I'm scratching my head about this question... I have a debian squeeze machine that is connected to an internal lab network. We have a lot of machines that have default proxy-arp configurations on them, and occasionally one of those machines starts hijacking a lot of lab addresses.
After resolving the latest Proxy-ARP incident which brought down most of our lab, I found a few residual entries like this in /var/log/syslog (below). For those not accustomed to reading arpwatch logs, the machine that owns 00:11:43:d2:68:65 is fighting with 192.168.12.102 and 192.168.12.103 about who owns those address.
Sep 13 14:25:27 netwiki arpwatch: flip flop 192.168.12.103 00:11:43:d2:68:65 (84:2b:2b:4b:71:b4) eth0
Sep 13 14:26:24 netwiki arpwatch: flip flop 192.168.12.103 84:2b:2b:4b:71:b4 (00:11:43:d2:68:65) eth0
Sep 13 14:29:03 netwiki arpwatch: flip flop 192.168.12.102 00:26:b9:4e:d3:71 (00:11:43:d2:68:65) eth0
Sep 13 14:29:03 netwiki arpwatch: flip flop 192.168.12.102 00:11:43:d2:68:65 (00:26:b9:4e:d3:71) eth0
The very alarming thing is that 00:11:43:d2:68:65 belongs to the same machine I was running arpwatch on... First, I validated that /proc/sys/net/ipv4/conf/eth0/proxy_arp is 0. Next, I used tshark to validate that my machine really is spoofing ARPs to others...

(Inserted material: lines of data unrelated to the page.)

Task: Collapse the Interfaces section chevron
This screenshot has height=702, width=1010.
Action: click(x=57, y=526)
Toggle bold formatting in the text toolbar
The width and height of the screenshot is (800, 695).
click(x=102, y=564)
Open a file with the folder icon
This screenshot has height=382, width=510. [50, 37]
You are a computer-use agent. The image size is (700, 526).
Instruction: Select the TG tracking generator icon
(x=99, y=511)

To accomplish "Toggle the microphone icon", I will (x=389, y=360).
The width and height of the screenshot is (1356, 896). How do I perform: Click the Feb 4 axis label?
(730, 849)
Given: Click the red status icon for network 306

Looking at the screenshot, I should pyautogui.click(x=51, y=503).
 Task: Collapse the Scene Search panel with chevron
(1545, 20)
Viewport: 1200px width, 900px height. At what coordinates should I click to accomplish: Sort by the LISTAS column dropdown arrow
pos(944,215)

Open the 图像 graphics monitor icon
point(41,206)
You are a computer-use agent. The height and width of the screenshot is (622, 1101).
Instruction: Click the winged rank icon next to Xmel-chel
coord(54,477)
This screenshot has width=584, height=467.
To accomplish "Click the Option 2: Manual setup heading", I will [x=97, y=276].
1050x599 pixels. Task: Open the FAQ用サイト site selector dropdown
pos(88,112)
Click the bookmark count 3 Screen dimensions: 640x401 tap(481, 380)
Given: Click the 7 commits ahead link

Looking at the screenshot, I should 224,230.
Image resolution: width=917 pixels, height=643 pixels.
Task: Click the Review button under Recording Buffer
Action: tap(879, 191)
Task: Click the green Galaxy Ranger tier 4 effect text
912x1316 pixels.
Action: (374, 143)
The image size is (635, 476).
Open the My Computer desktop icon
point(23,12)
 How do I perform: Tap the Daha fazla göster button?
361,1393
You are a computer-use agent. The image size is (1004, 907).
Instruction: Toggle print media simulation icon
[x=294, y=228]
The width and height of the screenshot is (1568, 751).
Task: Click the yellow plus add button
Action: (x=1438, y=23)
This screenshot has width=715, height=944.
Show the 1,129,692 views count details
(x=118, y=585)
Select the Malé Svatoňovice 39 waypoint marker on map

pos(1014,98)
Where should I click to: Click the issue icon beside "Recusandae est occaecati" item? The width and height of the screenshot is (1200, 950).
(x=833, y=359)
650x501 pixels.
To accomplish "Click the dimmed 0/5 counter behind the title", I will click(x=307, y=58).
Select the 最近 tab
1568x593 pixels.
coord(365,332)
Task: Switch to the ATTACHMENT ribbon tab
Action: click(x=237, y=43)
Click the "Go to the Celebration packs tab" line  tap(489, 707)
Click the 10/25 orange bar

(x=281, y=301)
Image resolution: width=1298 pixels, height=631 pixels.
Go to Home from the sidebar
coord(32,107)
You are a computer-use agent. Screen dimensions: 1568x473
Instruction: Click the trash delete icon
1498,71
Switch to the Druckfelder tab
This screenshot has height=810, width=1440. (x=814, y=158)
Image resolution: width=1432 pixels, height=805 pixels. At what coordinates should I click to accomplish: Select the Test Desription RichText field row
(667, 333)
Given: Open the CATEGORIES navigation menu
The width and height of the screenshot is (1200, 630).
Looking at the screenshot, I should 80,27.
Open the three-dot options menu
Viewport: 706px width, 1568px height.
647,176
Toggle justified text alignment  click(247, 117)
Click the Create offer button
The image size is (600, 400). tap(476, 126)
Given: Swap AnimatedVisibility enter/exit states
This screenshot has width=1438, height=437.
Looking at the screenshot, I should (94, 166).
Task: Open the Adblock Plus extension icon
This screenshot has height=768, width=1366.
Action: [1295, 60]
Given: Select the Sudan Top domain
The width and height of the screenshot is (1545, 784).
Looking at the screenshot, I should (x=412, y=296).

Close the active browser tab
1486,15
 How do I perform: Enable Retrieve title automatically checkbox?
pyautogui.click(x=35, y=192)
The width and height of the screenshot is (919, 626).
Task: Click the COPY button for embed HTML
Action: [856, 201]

[mpenning@netwiki ~]$ ip addr show eth0
2: eth0: <BROADCAST,MULTICAST,UP,LOWER_UP> mtu 1500 qdisc pfifo_fast state UP qlen 1000
link/ether 00:11:43:d2:68:65 brd ff:ff:ff:ff:ff:ff
inet 192.168.12.239/24 brd 192.168.12.255 scope global eth0
inet6 fe80::211:43ff:fed2:6865/64 scope link
valid_lft forever preferred_lft forever
[mpenning@netwiki ~]$
[mpenning@netwiki ~]$ arp -an
? (192.168.12.46) at 00:15:c5:f5:81:9d [ether] on eth0
? (192.168.12.236) at 00:1e:c9:cd:46:c8 [ether] on eth0
? (10.211.180.1) at 00:1e:49:11:fe:47 [ether] on eth1
? (192.168.12.20) at f0:4d:a2:02:81:66 [ether] on eth0
[mpenning@netwiki ~]$ cat /proc/sys/net/ipv4/conf/eth0/proxy_arp
0
[mpenning@netwiki ~]$ sudo tshark -i eth0 arp and ether src 00:11:43:d2:68:65
Running as user "root" and group "root". This could be dangerous.
Capturing on eth0
0.000000 Dell_d2:68:65 -> Dell_02:81:66 ARP 192.168.12.102 is at 00:11:43:d2:68:65
84.954989 Dell_d2:68:65 -> Dell_f5:81:9d ARP 192.168.12.103 is at 00:11:43:d2:68:65
[mpenning@netwiki ~]$ uname -a
Linux netwiki 2.6.32-5-amd64 #1 SMP Tue Jun 14 09:42:28 UTC 2011 x86_64 GNU/Linux
[mpenning@netwiki ~]$
The facts are undeniable. I have a debian box that is spoofing ARPs and I have no idea why. I am the only user on this machine, I run fail2ban to prevent brute-force attacks, and it's on an internal lab network behind a door that requires a badge for entry; I highly doubt it has been hacked.
Three questions...
- First, is there any cause I may have missed? What steps should I use to isolate whether this is an application or kernel problem?
- If this is a kernel bug, which mailing-list should I report it on? FYI, the normal kernel.org bug reporting tool seems to be down right now.
- Is there anything I can do to to solve the problem other than waiting for a patch?